In regard to the evolutionary rate of legume plants, Lavin reported that Phaseolus and closely related genera have the fastest substitution rates at the matK locus, within Leguminosae . Delgado-Salinas recently suggested this accelerated substitution rate in matK (within the intron of trnK) is related to the formation of the modern Trans-Mexico volcanic belt . We present further evidence here that the Phaseolus plastome genomically diversified rapidly. Considering that all the genes in this genome were affected, we deduced that some factor likely impacted this plastome globally, leading to a higher rate of evolutionary change.
Evolutionary rate can be mainly affected by the following factors: generation time, population size, specific mutation rate, and natural selection . The first three factors should influence all the genes of a genome as a whole, whereas the third is able to impinge on specific genes. Generation time is usually considered as an important cause for acting on the evolutionary rate, and has been applied in the elucidation of the discrepancy of evolutionary rates between rodents and other mammals , between the plastomes of Phalaenopsis aphrodite and grass crops , and between rice and maize . However, it cannot be applied to explain the phenomenon in the present study because both G. max and P. vulgaris are annual crop plants, sharing the same generation time. Population sizes of G. max and P. vulgaris cultivars seem to be similar because they are important domesticated plants with a highly limited genetic diversity . The divergent mutation rate could be one of the causes of the variance in the substitution rate between Phaseolus and Glycine. The reasons are: 1) overall Ks in Phaseolus is much higher than Glycine (see Additional File 1); 2) the sites of synonymous substitution are far from saturation in this plastome (< < 1); 3) and these two crop plants have the same generation time and similar reproductive mode (self-fertilization), which prevents genetic recombination from other plants; and 4) the chloroplast is rarely imported from other compartments of a cell as genetic elements. On the other hand, natural selection should be a factor for the relative rate of specific genes. The present research shows that almost all genes are under a purifying selection (ω < 1). Therefore, we conclude that the different evolutionary rate between Phaseolus and Glycine is a consequence of the pressures of both mutation and natural selection.

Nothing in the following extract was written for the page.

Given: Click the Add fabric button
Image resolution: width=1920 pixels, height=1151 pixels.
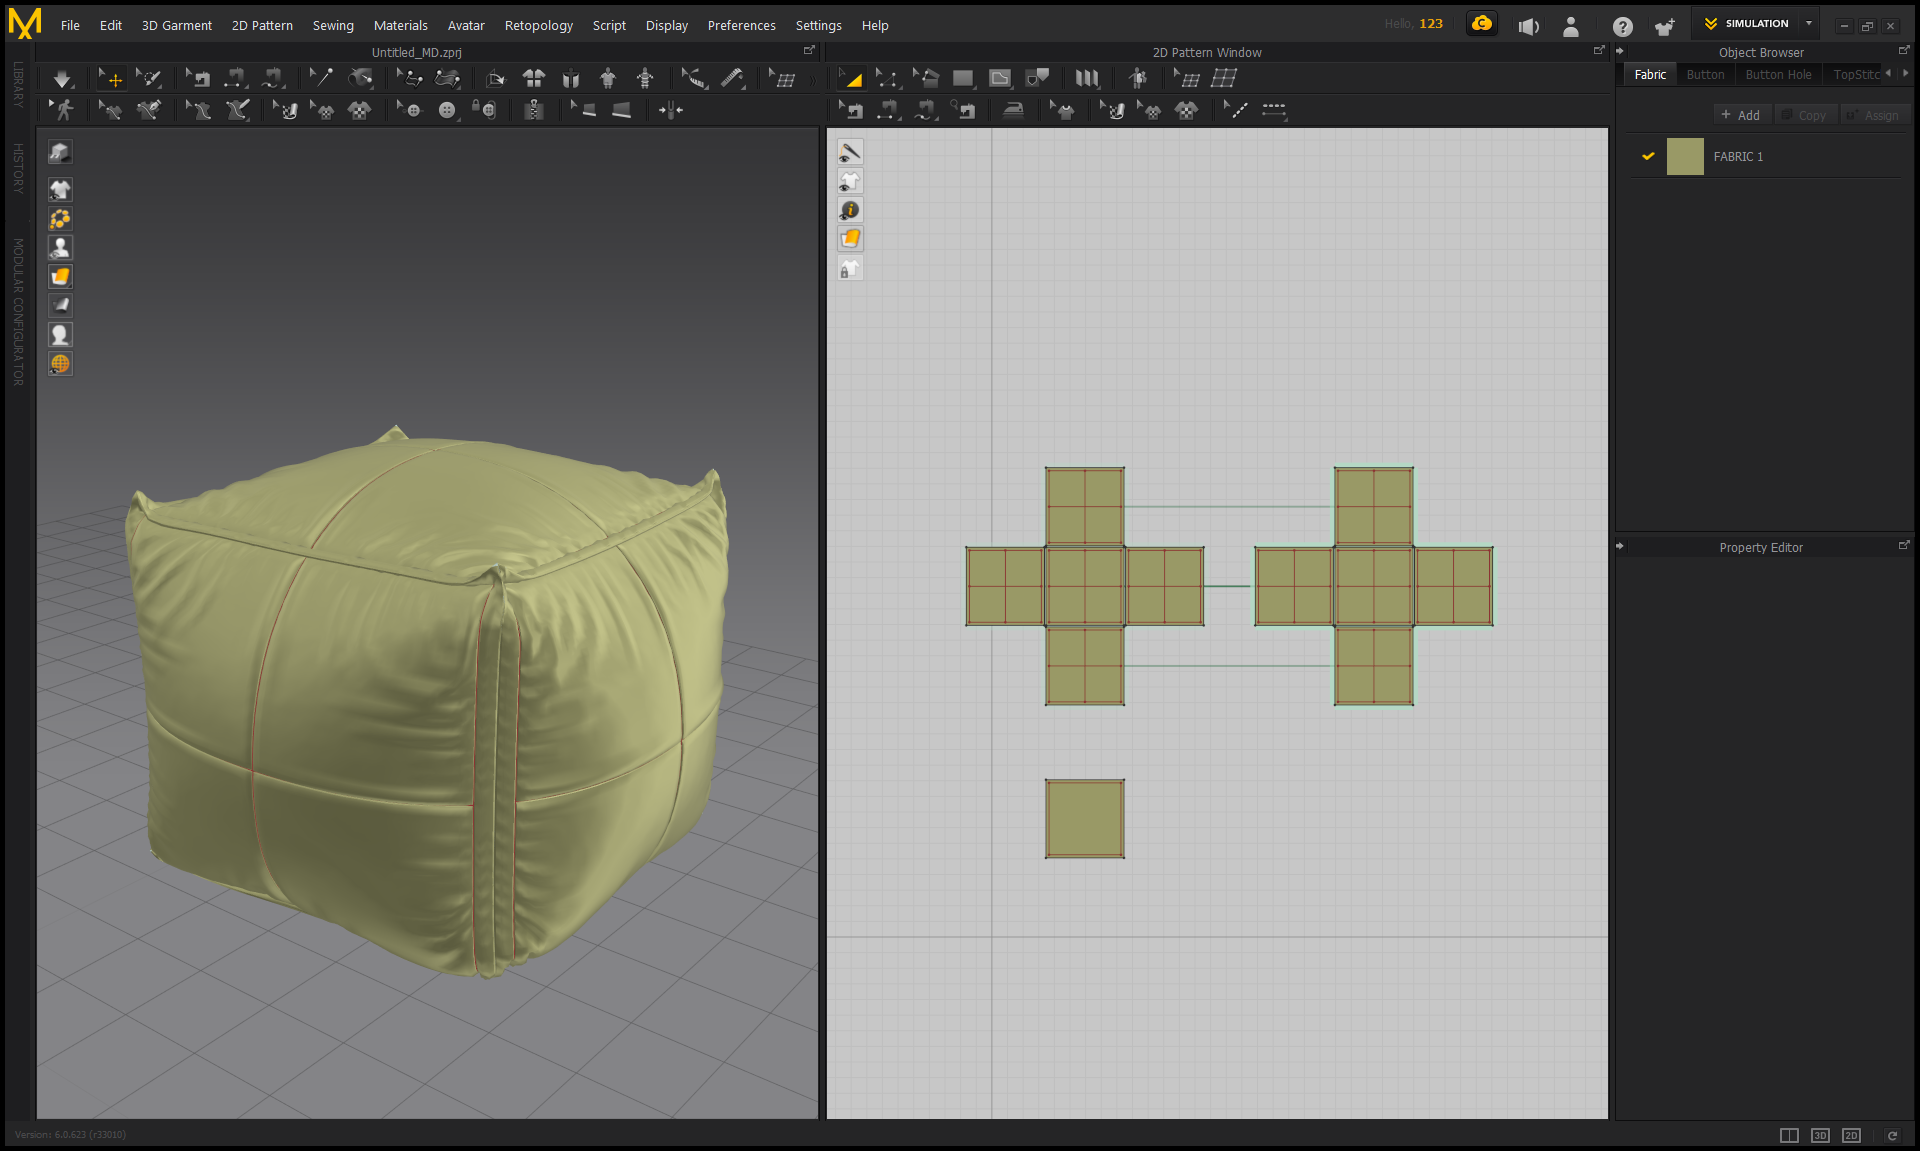Looking at the screenshot, I should (x=1741, y=116).
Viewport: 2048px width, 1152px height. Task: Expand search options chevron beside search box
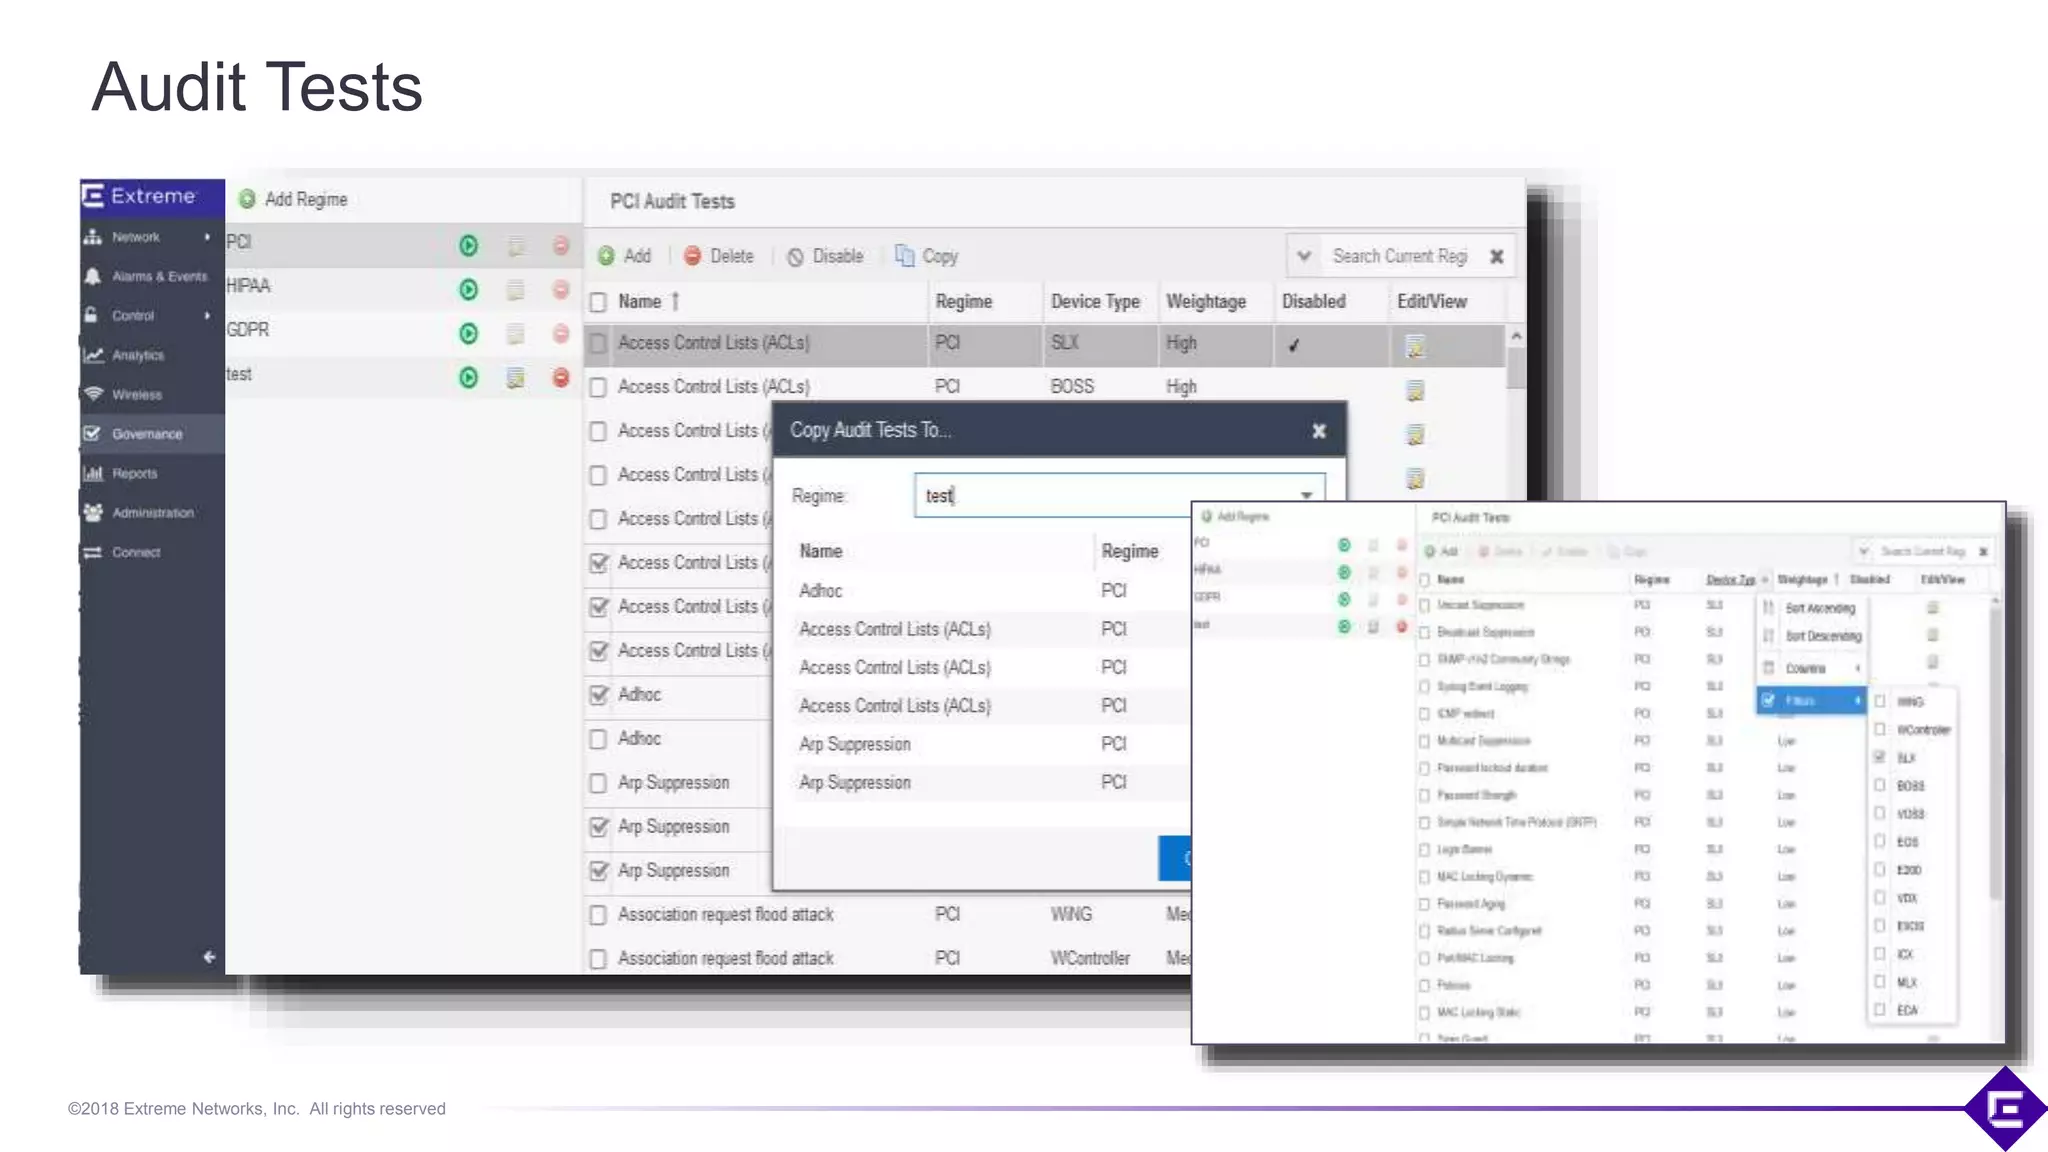click(1304, 256)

The M. truncatula and L. japonicus plastomes evolved at a similar rate (K). However, the genes with significant differences showed a remarkably distinct rate: 10 M. truncatula genes evolved significantly faster than did their L. japonicus counterparts, but two genes, rpoC2 and ndhF, changed faster in L. japonicus. In this case, it seems that the particular reason that leads to faster evolution of some genes in one plastome must be natural selection.